◆ Action item
Every line that holds the word "width" needs to be copied from the data below.

◆ Recorded information
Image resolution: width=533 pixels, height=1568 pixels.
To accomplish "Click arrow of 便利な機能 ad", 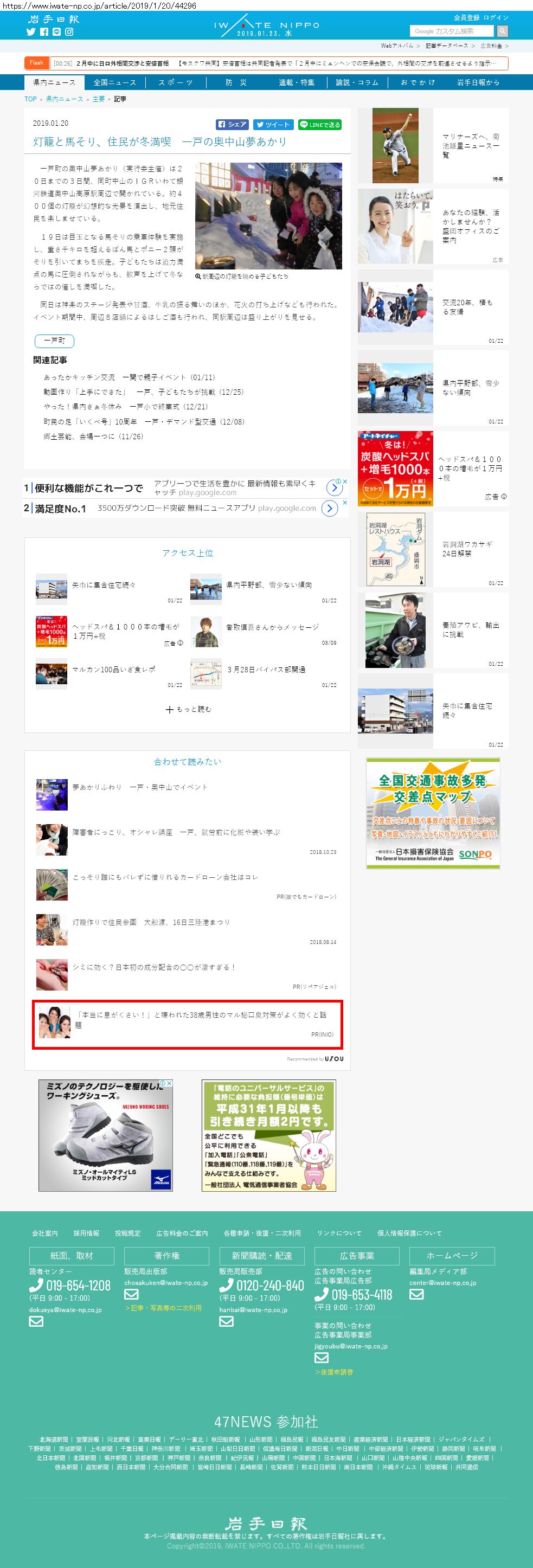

* * *

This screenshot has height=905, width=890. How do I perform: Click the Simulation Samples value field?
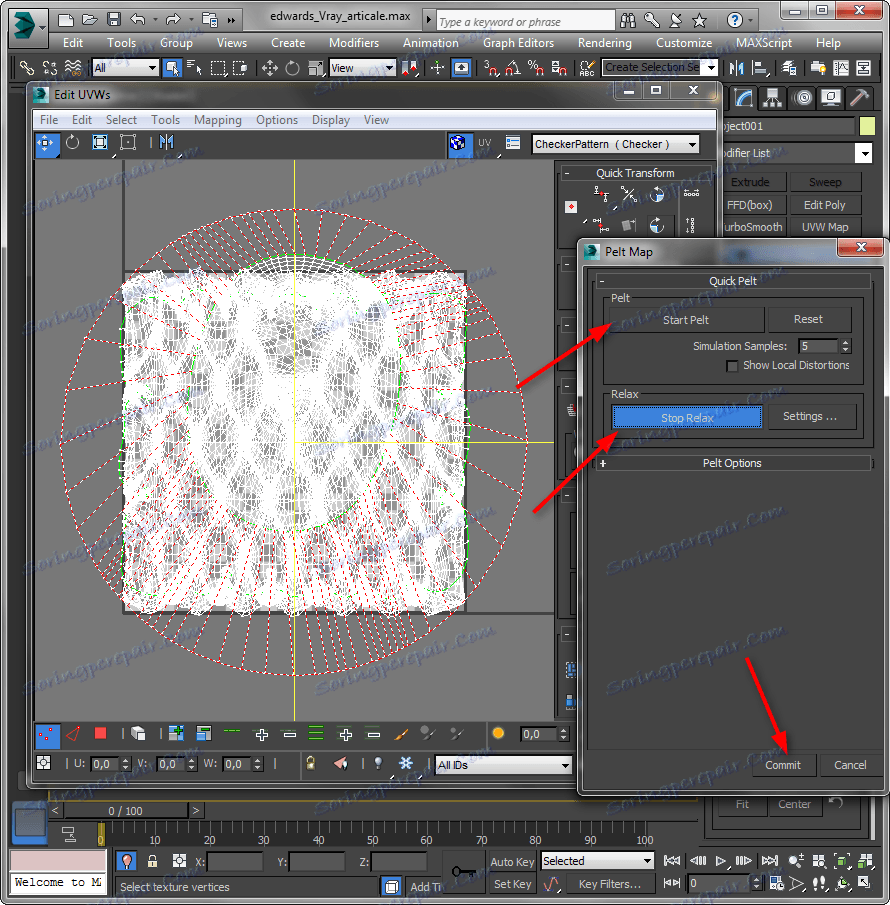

...

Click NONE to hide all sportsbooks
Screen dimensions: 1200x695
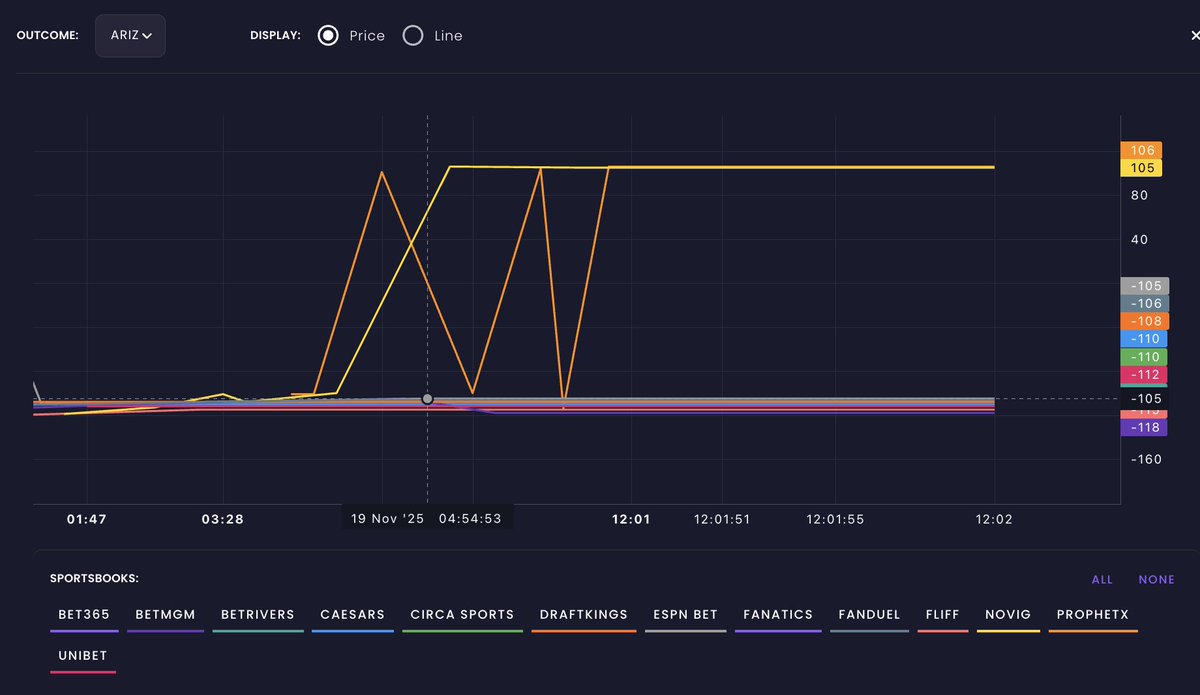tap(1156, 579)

◆ Result of the exercise
Image resolution: width=533 pixels, height=1568 pixels.
This screenshot has height=905, width=890. How do I perform: Click the Simulation Samples value field?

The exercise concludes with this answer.